Retrieval

How Memax finds the right memories — semantic search, reranking, and the retrieval pipeline.

Retrieval turns a natural-language question into a ranked set of relevant memory chunks. memax recall and POST /v1/recall both use this pipeline.

Pipeline

Query → Understand → Retrieve (hybrid) → Rerank → Access filter → Return

Understand — the query is normalized into retrieval signals (semantic, lexical, and contextual) that feed the next stage.
Retrieve — a hybrid retrieval layer combines dense semantic matching with complementary signals for exact-phrase and metadata hits, ranked together.
Rerank — a rerank stage rescores the top candidates against the original query for precision. Pass no_rerank: true / --no-rerank to skip this stage for lower latency.
Access filter — results you can't access are dropped. This happens at the data layer, not the handler (see Boundaries).
Return — ranked RecalledMemory[] with relevance_score, source metadata, and the matched chunk_content (not the full memory — use memax show <id> or GET /v1/memories/{id} for that).

The specific models and index backing each stage are implementation details and subject to change.

Semantic, not keyword

Recall finds by meaning — paraphrases and synonymous queries hit the same memories.

# All three should find the same architecture memory:
memax recall "how does the system architecture work?"
memax recall "what's the tech stack?"
memax recall "describe the infrastructure"

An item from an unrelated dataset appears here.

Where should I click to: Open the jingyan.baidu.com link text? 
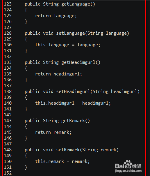(x=128, y=171)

For metadata-based listing (tags, topic, recent), use memax list — there is no memax search command.

Filtering

Recall accepts explicit filters that narrow the candidate set before scoring:

Filter	CLI flag	API field
Limit	`--limit`	`limit`
Specific hubs	`--hub <slug>` (boosts ranking)	`hub_ids[]`
Tags	`--tags foo,bar`	`tags[]`
A specific topic	`--topic-id <id>`	`topic_id`
A memory kind	—	`kind`
Include archived	`--include-archived`	`include_archived`
Skip reranker	`--no-rerank`	`no_rerank`
Temporal window	—	`created_after`, `created_before`

Recall does not take a --hint or threshold flag today.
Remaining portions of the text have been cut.